Figure 3. A Web-based shared calendar system, Lotus SmartSuite's Organizer 97©.
This paper explores the implications of critical performance parameters for the design of Web-based applications. It suggests that transfer of software to the Web may introduce problems in application domains that are performance-sensitive. It offers examples of such application domains, including airline reservation, medical record-keeping and calendar maintenance, and explores possible critical parameters to take into consideration. It concludes with some suggestions on viewing system design in terms of performance, and on the need to consider performance in conjunction with other system requirements.
The Web's susceptibility to response delays and access failures is a matter for widespread concern. For this very reason, however, it may lead ultimately to benefits, for it may alert the IT community to some serious weaknesses in current design practice. In particular, it may heighten concern as to whether computers deliver the productivity improvements they are claimed to offer, a concern that has been voiced by Landauer (1995). Problems with the Web may also force us to ask whether we have the tools and methods to address temporal issues in the design of interactive systems (Johnson and Gray 1996).

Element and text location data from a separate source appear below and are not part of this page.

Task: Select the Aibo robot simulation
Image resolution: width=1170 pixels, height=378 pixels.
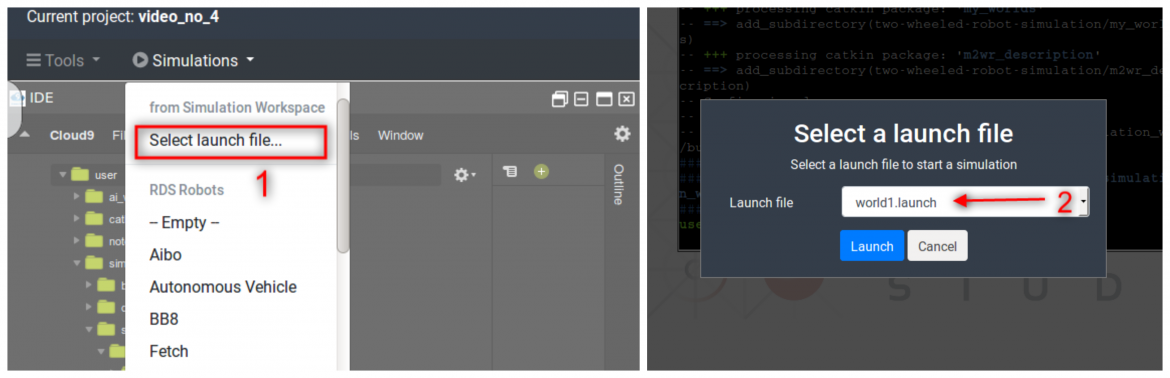Action: coord(166,254)
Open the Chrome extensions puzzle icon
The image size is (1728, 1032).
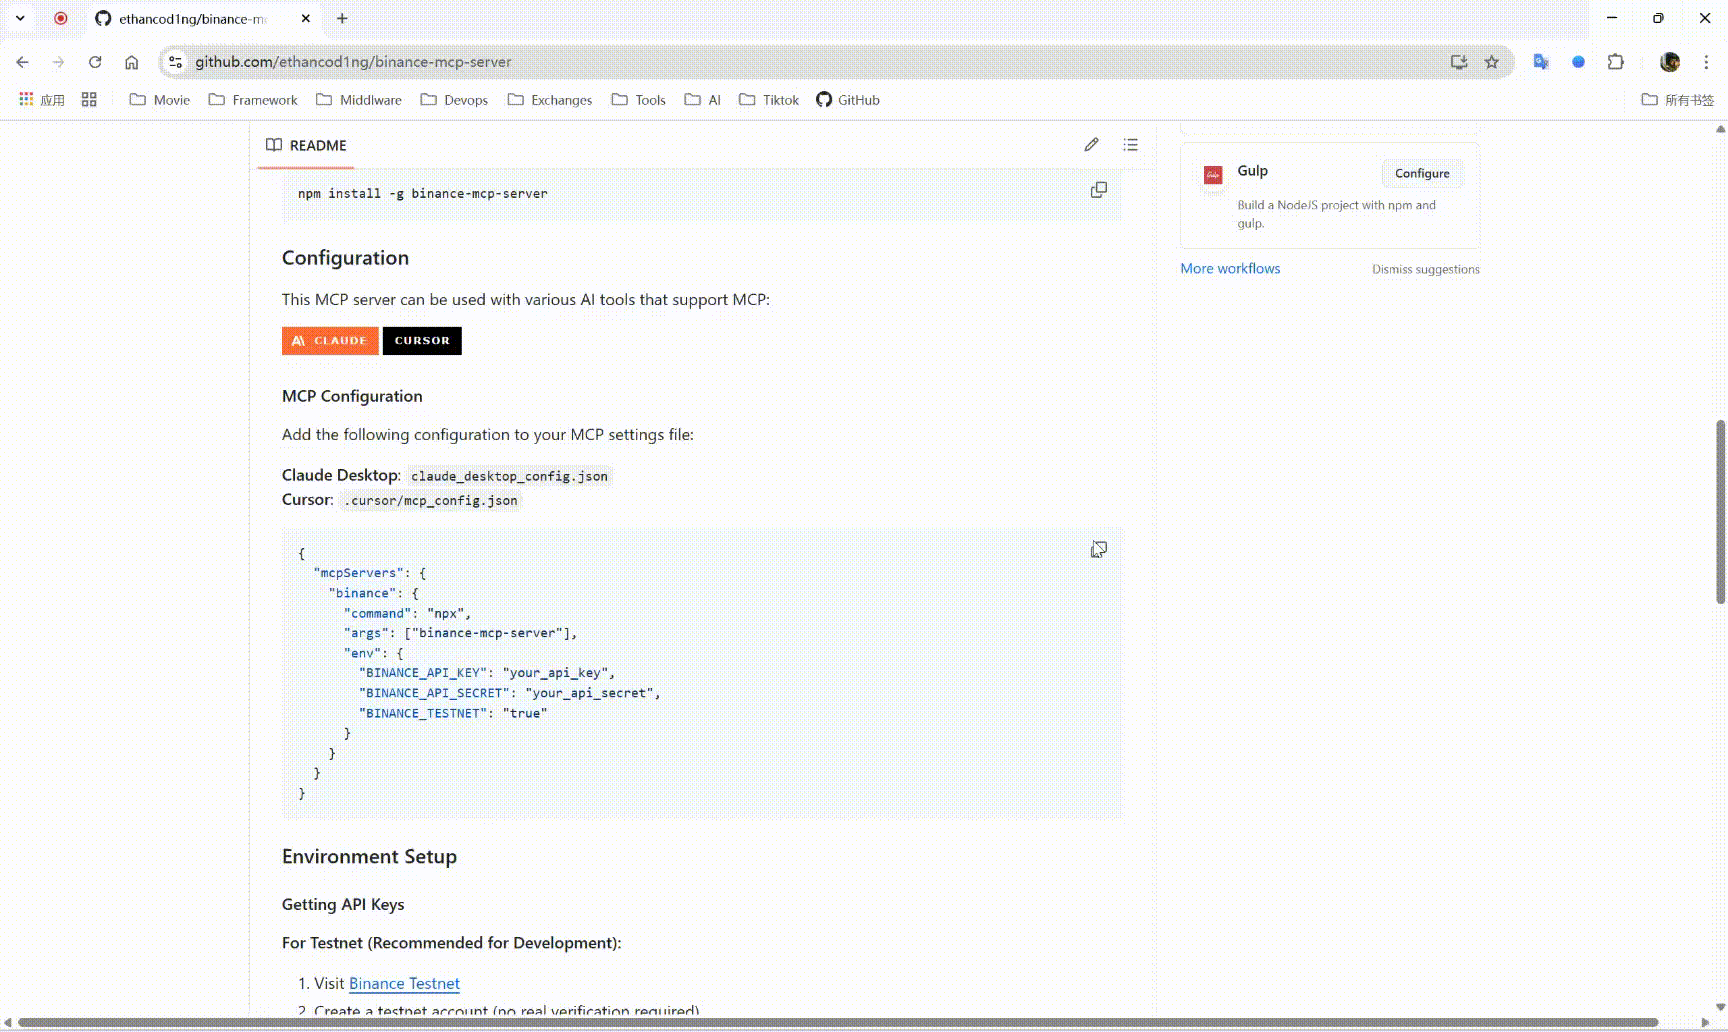1615,61
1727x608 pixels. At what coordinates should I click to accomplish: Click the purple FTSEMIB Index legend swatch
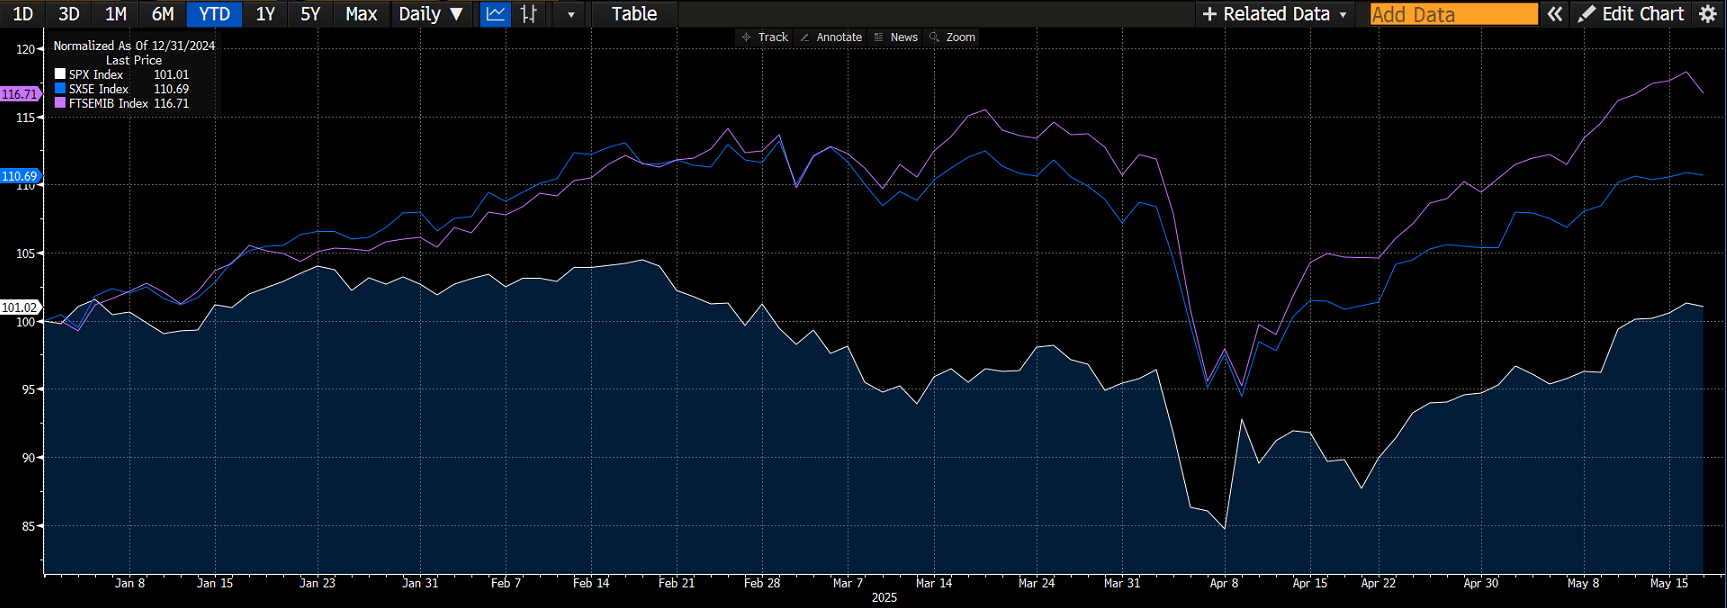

A particular issue, which I attempt to address in this paper, is how we can design future generations of interactive systems to deliver better performance than their predecessors. This has not yet become a serious issue in the context of the Web. However, if networked web-style computing gains acceptance as a paradigm in which to develop application software, it will begin to supersede existing platforms such as DOS and Windows. Questions of whether performance gains are being achieved and whether productivity is thus being enhanced will start to acquire vital importance. My concern is that this issue has arisen in the past, for example with the superseding of DOS by Windows, and has not been properly addressed. We do not know whether Windows-based applications perform any better, for their users, than their DOS-based predecessors. For the same reasons, we will find it hard to tell whether the Web provides better performance than either Windows or DOS.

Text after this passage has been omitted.